Die Eltern von Sándor Barna waren István Barna und Ida Zsóka. Er begann seine Ausbildung ursprünglich an einem römisch-katholischen Priesterseminar in Eger und schloss sein Theologiestudium in Nyíregyháza an der griechisch-katholischen theologischen Hochschule ab. Endre Kriston, Weihbischof von Eger, nahm ihm am 21. Dezember 1951 die Tonsur, weihte ihn am 26. Oktober 1952 zum Lektor und am 14. März 1954 zum Exorzisten und Akolythen.
1957 wechselte er den Ritus bzw. kehrte zum griechisch-katholischen Ritus zurück. Die Tatsache, dass er als verheirateter Mann zum Priester geweiht wurde, deutet darauf hin, dass er ursprünglich griechisch-katholisch war, da er als römisch-katholischer Priester nur im unverheirateten Zustand hätte geweiht werden können.

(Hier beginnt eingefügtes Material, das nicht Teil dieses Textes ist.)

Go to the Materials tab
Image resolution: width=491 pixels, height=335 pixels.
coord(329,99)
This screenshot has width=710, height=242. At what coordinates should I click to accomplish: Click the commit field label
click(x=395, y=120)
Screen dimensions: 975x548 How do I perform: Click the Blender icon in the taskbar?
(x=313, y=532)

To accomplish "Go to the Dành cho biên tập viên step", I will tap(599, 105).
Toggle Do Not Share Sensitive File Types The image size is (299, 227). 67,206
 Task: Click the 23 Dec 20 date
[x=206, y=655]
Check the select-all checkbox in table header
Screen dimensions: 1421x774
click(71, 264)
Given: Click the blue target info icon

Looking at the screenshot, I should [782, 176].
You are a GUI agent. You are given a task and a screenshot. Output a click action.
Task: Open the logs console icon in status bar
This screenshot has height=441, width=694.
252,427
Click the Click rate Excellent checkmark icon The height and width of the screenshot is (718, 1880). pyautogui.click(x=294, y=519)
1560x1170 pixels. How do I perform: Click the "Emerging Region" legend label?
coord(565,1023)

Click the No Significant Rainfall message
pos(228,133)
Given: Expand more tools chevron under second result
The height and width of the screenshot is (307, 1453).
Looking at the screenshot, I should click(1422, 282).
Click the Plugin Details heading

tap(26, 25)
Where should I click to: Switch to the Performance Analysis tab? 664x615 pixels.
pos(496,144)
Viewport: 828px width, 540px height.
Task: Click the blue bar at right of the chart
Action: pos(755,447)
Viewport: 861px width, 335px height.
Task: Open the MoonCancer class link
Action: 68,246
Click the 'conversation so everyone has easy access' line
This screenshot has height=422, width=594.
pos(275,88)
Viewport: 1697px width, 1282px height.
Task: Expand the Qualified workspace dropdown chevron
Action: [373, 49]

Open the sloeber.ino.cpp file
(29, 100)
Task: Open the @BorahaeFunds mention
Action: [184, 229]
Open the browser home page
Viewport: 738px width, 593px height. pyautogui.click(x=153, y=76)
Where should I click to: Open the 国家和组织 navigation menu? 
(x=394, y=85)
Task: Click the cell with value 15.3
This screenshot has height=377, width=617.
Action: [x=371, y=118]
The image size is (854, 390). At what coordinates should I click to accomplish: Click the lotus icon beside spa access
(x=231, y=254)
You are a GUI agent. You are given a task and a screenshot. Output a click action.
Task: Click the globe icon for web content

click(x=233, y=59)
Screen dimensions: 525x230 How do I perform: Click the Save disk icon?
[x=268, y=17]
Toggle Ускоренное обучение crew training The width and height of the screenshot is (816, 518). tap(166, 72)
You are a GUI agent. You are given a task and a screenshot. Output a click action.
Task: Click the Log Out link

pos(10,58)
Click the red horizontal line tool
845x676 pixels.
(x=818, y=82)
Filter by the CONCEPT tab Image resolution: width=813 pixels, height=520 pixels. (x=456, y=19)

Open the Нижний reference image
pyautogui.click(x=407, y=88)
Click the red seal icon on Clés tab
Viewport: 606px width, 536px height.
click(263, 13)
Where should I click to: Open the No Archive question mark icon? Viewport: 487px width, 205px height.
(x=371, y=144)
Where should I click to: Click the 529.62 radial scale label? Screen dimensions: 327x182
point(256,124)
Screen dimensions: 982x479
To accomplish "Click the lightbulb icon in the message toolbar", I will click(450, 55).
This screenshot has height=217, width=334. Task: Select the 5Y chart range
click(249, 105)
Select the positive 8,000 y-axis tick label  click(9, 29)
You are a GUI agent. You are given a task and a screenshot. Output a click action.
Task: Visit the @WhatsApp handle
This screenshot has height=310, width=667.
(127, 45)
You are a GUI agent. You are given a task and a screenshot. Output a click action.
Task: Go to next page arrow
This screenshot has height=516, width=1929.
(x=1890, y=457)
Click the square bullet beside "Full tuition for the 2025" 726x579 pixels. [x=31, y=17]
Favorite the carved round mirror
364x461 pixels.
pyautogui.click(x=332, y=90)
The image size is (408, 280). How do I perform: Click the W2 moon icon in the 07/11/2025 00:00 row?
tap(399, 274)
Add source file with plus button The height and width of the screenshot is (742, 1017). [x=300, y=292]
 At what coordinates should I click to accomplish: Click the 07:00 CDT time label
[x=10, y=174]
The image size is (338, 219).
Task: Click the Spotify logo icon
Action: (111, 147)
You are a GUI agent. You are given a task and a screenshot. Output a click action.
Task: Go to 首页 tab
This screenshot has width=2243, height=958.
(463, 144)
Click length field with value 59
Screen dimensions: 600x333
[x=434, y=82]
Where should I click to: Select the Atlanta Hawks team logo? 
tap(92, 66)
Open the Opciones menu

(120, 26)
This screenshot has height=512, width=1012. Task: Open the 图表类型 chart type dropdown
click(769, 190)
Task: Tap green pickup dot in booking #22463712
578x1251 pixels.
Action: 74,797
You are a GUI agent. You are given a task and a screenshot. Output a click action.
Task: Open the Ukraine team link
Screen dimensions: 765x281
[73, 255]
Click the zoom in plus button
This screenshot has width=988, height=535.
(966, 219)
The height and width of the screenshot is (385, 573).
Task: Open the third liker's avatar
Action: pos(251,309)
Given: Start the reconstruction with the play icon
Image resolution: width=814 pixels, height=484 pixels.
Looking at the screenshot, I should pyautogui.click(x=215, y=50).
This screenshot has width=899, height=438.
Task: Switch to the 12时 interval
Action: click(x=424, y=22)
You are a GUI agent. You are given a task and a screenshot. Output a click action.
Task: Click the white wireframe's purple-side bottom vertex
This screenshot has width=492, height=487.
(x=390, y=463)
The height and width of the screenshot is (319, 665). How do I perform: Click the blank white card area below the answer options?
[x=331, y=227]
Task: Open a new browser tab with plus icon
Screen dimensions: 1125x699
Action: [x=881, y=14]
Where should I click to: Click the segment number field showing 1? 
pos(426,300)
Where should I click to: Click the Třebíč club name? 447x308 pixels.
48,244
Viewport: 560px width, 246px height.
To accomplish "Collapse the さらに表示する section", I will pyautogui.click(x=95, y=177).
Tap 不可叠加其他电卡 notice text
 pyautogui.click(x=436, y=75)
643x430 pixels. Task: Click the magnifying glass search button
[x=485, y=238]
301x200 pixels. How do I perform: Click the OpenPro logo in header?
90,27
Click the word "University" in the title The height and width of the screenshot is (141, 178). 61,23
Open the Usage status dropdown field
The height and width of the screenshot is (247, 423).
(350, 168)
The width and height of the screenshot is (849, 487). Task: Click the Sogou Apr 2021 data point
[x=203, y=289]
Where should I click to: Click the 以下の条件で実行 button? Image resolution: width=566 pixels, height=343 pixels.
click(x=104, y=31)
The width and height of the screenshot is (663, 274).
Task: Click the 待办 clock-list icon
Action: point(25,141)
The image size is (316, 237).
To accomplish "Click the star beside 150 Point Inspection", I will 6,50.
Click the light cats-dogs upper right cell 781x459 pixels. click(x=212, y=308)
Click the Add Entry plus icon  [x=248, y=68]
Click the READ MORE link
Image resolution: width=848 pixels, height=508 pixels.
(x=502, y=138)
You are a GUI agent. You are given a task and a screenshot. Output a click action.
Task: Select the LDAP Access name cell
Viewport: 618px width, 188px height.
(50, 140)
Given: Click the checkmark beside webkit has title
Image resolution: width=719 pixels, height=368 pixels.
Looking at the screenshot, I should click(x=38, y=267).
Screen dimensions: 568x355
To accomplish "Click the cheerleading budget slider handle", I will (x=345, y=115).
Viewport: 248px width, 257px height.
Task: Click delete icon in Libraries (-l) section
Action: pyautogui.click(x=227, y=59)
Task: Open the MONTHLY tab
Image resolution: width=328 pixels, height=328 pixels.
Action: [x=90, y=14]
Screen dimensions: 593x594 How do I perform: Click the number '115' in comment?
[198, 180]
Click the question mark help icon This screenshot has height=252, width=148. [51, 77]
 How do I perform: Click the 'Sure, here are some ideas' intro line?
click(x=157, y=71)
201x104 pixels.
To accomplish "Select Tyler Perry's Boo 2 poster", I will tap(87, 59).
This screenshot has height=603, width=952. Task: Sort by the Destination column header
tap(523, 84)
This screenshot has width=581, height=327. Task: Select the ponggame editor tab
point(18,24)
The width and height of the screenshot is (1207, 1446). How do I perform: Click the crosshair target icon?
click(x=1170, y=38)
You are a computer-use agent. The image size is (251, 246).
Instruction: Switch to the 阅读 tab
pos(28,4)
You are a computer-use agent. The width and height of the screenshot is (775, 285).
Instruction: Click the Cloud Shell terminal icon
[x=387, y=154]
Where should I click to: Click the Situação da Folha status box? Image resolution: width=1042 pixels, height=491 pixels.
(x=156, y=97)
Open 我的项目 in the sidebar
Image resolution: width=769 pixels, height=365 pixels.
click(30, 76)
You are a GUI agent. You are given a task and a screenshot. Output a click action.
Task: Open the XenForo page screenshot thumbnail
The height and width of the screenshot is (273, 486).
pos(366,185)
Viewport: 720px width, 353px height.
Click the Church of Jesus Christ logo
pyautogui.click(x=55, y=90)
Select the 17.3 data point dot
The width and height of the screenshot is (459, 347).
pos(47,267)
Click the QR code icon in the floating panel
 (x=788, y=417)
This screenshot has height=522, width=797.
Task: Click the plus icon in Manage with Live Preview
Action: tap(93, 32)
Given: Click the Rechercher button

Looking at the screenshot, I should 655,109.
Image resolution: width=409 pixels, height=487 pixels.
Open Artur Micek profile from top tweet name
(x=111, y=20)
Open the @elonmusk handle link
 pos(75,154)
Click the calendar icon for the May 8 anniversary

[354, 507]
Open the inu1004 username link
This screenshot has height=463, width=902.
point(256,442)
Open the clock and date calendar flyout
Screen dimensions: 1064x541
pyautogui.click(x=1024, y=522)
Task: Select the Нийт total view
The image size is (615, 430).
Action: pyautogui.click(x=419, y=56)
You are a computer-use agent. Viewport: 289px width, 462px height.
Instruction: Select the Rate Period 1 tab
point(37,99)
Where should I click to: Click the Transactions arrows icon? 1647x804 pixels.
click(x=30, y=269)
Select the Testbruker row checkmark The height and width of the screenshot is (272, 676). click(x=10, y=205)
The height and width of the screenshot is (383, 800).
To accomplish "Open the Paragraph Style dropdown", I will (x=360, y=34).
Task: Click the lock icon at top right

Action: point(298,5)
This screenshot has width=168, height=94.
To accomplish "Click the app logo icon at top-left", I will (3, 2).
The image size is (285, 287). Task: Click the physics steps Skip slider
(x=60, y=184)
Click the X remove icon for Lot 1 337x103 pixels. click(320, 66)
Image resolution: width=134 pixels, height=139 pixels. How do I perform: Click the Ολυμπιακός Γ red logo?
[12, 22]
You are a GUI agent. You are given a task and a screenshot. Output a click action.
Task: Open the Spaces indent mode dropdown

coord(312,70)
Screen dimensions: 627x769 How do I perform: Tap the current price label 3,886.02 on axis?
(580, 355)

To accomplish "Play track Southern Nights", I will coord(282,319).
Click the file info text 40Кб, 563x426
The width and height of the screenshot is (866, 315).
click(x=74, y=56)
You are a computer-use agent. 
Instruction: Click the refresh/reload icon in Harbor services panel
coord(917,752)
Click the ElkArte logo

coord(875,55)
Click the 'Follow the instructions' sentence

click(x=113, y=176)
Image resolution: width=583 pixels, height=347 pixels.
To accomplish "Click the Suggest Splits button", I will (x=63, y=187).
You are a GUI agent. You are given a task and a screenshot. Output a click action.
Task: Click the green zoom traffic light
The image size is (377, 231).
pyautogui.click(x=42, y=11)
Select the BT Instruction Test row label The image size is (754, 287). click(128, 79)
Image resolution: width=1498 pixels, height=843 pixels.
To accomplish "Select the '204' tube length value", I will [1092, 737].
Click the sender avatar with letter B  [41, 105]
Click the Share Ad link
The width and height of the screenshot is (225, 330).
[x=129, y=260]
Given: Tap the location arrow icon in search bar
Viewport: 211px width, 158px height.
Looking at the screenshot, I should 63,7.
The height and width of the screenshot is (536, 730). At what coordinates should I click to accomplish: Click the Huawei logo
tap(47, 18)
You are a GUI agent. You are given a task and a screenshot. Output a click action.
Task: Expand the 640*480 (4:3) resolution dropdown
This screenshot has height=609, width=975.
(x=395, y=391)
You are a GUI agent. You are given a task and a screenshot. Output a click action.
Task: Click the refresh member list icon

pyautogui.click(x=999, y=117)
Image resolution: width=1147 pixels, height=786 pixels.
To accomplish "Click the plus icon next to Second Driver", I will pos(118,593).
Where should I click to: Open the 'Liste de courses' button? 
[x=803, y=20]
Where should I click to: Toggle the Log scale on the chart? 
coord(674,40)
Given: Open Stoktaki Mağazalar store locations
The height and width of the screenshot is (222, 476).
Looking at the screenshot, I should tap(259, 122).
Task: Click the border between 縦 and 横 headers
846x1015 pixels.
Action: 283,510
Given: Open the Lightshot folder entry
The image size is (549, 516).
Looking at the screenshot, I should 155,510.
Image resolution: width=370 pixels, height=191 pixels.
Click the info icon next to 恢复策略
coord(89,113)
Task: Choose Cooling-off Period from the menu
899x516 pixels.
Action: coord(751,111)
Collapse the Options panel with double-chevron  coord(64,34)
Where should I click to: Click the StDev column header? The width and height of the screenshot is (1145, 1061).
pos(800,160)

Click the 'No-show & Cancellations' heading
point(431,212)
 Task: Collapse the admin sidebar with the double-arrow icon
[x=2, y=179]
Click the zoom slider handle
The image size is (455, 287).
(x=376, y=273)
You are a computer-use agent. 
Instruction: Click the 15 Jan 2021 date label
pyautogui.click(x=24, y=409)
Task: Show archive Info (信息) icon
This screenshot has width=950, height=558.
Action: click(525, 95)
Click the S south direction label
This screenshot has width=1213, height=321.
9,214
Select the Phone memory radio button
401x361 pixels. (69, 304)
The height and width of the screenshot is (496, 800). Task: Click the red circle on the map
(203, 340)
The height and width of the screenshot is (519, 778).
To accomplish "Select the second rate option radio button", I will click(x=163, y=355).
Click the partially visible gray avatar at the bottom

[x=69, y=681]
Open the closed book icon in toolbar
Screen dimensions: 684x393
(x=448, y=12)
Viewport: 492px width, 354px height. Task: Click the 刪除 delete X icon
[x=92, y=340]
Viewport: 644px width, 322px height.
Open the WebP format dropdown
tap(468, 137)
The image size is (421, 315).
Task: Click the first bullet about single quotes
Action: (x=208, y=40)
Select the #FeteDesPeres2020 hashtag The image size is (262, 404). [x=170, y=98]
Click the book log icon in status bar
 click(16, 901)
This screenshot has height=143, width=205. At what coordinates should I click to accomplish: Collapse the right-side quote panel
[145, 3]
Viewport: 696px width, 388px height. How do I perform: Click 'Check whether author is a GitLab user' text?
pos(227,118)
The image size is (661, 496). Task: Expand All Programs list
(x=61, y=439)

Am 6. August 1958 wurde er zum Subdiakon und noch am selben Tag zum Diakon geweiht. Am 10. August 1958 wurde er zum Priester geweiht. Er war ein verheirateter Priester; seine Frau hieß Olga Béres, seine Kinder waren Sándor, Gabriella und Angelika. Ab 1973 lebte er in Kanada. Er verfügte über eine Ritusgenehmigung, weshalb er auch nach dem römischen Ritus die Messe feiern durfte.